Je voudrais montrer que c’est une « légende ». J’emprunte ce mot à Olga Wormser-Migot, qui était bien placée pour l’employer, elle qui avait été l’une des premières historiennes françaises du système concentrationnaire nazi. « Légende, disait-elle, qui veut qu’on ait attendu trente-cinq ans, en France en particulier, pour parler du génocide. » Non que la culpabilité des Français n’ait pas existé ; elle a même été le moteur principal de cette histoire. Mais culpabilité ne veut pas dire nécessairement ni toujours refoulement. Celle-ci a été assumée et, comme nous le verrons, elle s’est exprimée en toute clarté dès le lendemain de la guerre. De ce que la mémoire du génocide est une mémoire blessée, on a conclu trop rapidement que c’était aussi une mémoire traumatisée, donc refoulée. Mais l’examen de ce qui s’est dit, écrit, montré, dans ce quart de siècle pendant lequel les Français se seraient consciencieusement protégés, et a fortiori au-delà, permet de penser que le génocide n’a jamais été absent de la mémoire française. Seulement, il ne l’a pas occupée tout le temps de la même manière, ni avec la même ampleur ni avec la même conscience d’une urgence à le penser. […]
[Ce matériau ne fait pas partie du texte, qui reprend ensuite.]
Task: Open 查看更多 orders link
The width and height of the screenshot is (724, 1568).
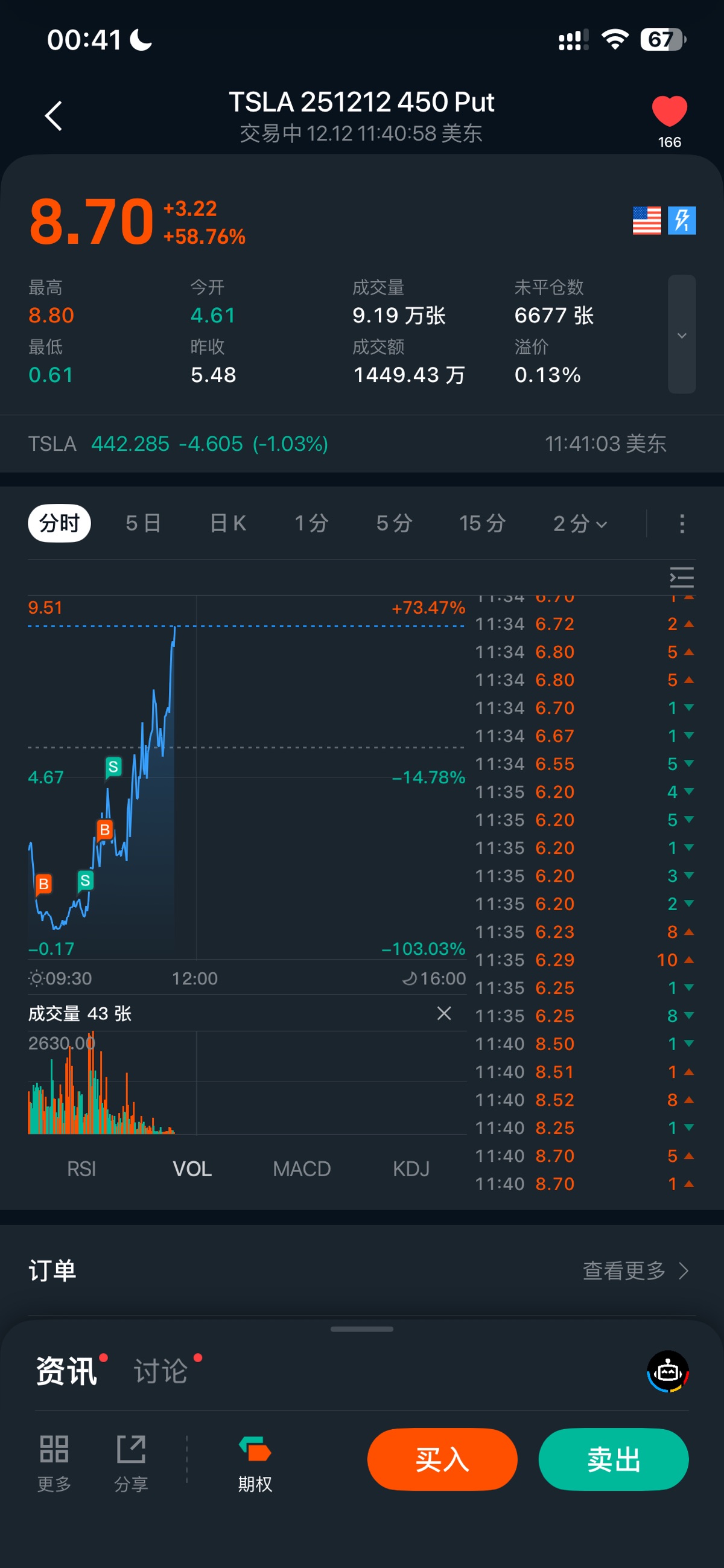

François Azouvi, Le mythe du grand silence. Auschwitz, les Français, la mémoire, 2015

Aussi, au schéma qui a cours : traumatisme, refoulement, retour du refoulé, j’en opposerai un autre : celui des cercles concentriques qui vont en s’élargissant et qui finissent par occuper tout l’espace. À condition de préciser que ce processus, loin d’être régulier et homogène, connaît des ruptures et des accélérations.

Je serai donc amené à prendre parfois un parti différent de celui embrassé par les historiens de la mémoire du génocide en France. Quand ce sera le cas, je ne les contredirai qu’avec le sentiment de la dette que j’ai à leur endroit : avant moi, ils ont défriché un terrain qui a longtemps été vierge. Et sans leur travail, il est sûr que je ne me serais pas lancé dans l’écriture de ce livre. Qu’ils prennent donc, s’ils me lisent, les critiques que je leur adresse comme la marque de l’attention que je leur ai portée.

François Azouvi, Le mythe du grand silence. Auschwitz, les Français, la mémoire, Paris, Fayard, 2012, pp. 9-15.